Keteyan, whose investigative work has been featured on CBS's 60 Minutes, did a lot of digging for this book, and not all of it was dirt.

Although it tells positive and negative stories about "The System", the book has so many intriguing recruiting tales that Manziel would not have time to read a third of them while he sits out his half-game suspension against Rice. Perhaps the reason his penalty is so light is that, based on stories in and reaction from the book, Manziel's autograph has been seriously devalued.

While some of the recruiting practices outlined in the book are hard to financially quantify -- especially those very specific tales about using "hostesses" to lure high school recruits "who only have one thing on their mind," according to one "hostess" -- Seals-Jones' father gave up some impressive numbers.

Seals-Jones was the top-rated high school recruit in 2013, a 6-5, 230-pound wide receiver out of Sealy, Texas, who originally committed to Texas before signing with A&M.
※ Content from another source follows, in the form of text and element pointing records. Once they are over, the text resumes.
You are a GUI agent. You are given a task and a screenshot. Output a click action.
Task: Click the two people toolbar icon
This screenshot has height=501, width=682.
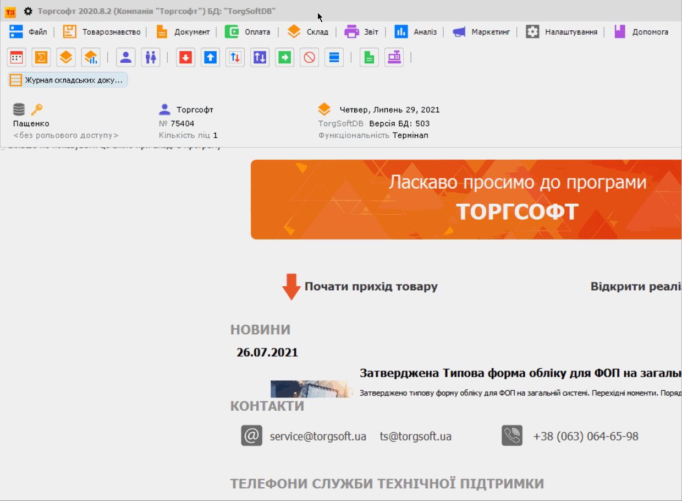[151, 57]
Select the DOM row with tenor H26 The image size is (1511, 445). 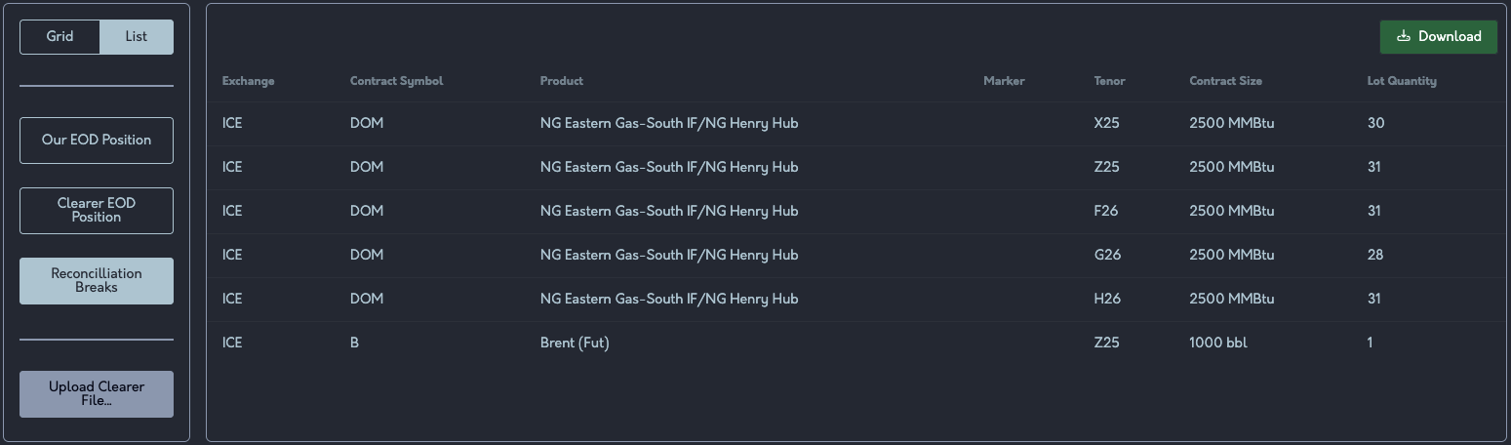click(x=669, y=300)
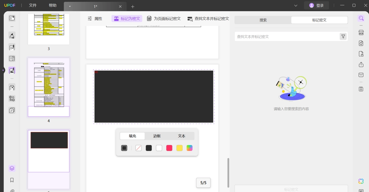This screenshot has width=369, height=192.
Task: Open the crop pages tool
Action: coord(12,99)
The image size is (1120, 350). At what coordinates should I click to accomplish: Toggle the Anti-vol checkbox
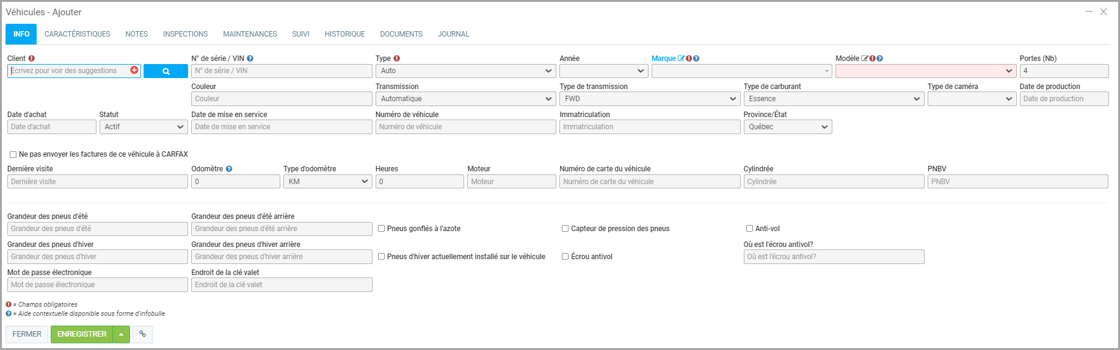pos(749,229)
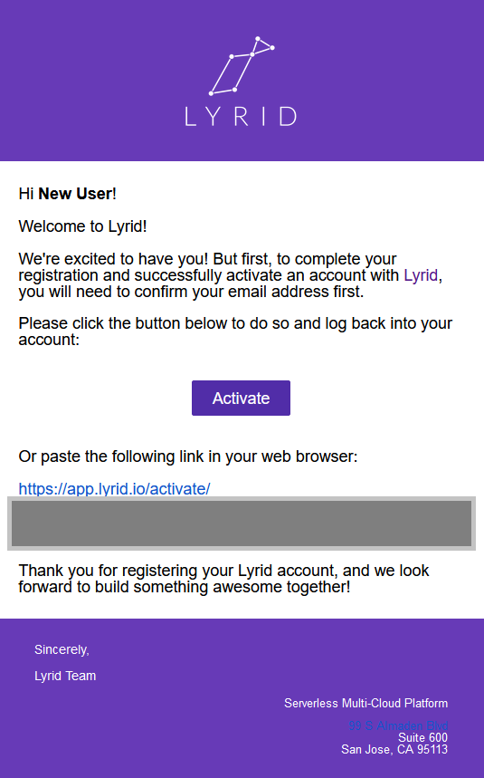Click the bold New User name
Image resolution: width=484 pixels, height=778 pixels.
coord(75,194)
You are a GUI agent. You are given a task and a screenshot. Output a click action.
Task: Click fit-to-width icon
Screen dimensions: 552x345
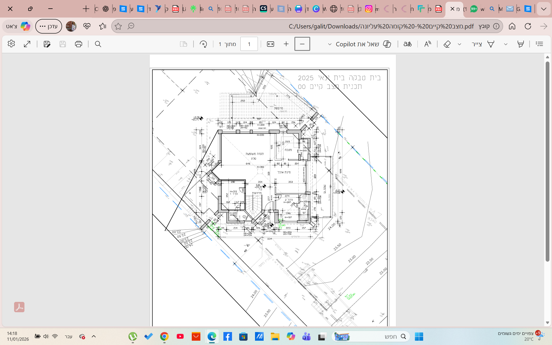click(x=271, y=44)
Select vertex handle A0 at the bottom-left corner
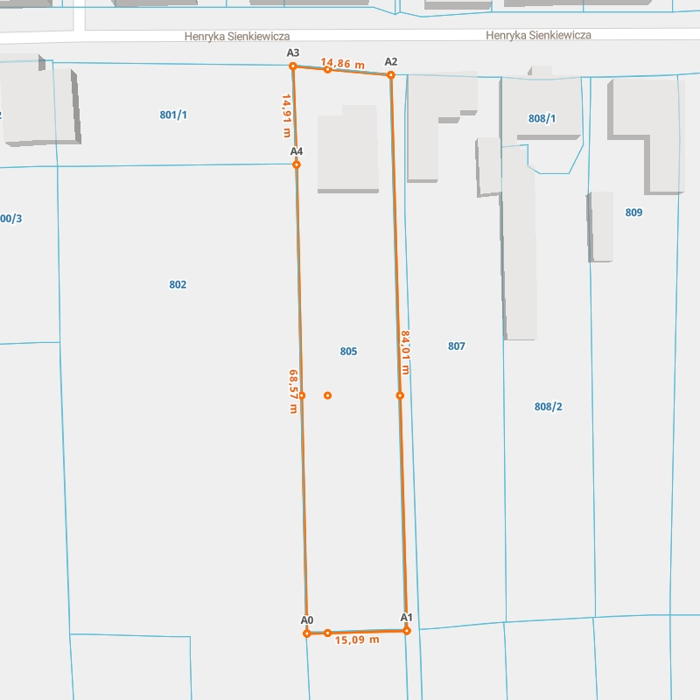Viewport: 700px width, 700px height. [x=307, y=634]
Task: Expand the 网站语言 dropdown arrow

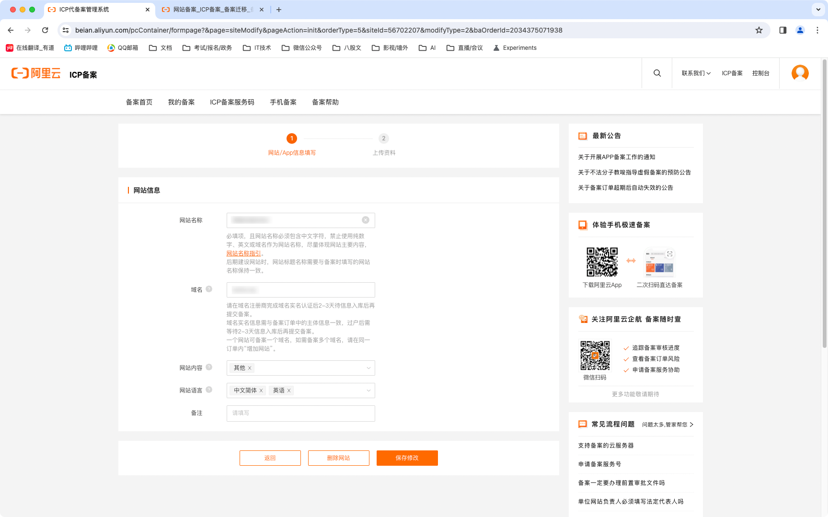Action: pos(368,391)
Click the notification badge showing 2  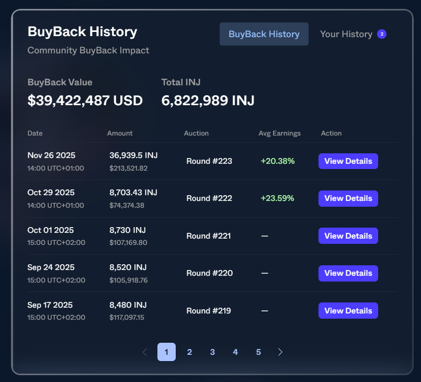tap(382, 33)
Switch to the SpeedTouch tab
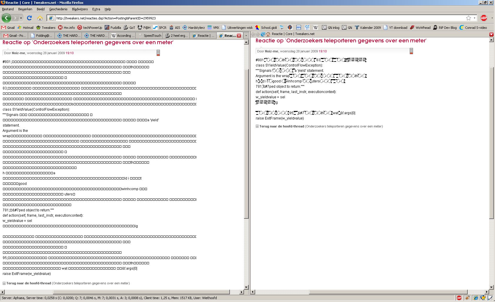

In the book, according to the players' father, the Jones family was targeted by a "top-20 program" -- not A&M -- to receive use of a luxury suite during the season, eight season tickets, $1,000 a month for the player, $500 for the family and that $300,000 in cash.

In a matter of hours Wednesday, Chester Jones verified with Wetzel that the amount was more than $300,000 -- citing the $600,00 figure -- and then, in an interview with the Houston Chronicle, tried to move away from the discussion of money altogether.

"If you don't know facts, don't say that," he told the Chronicle. "People said all these kinds of schools are offering us all this. I don't know about all that. ... I put people in check and I was on top of it.

"I said, 'My son is good enough to make it without doing anything illegal.' I don't play that. Because you're putting your son in jeopardy and yourself, too. I told Ricky, 'There's three things you have to remember son.' I said, 'You have to put God first, family and yourself, and if you keep it in that order, you'll be fine. If you get it out of order any kind of way with them, then the same is going to happen to you.'"

Along with several interesting snippets from the book, Wetzel points out that, at this stage, it is difficult to think that Jones' original allegations will go anywhere, especially since there were no improper benefits received or schools specifically named for the NCAA to interrogate.

Whatever happened, A&M does have that top recruit as a huge target for Manziel, as soon as he serves that half-game suspension.

--Team correspondents for The Sports Xchange contributed material for this story.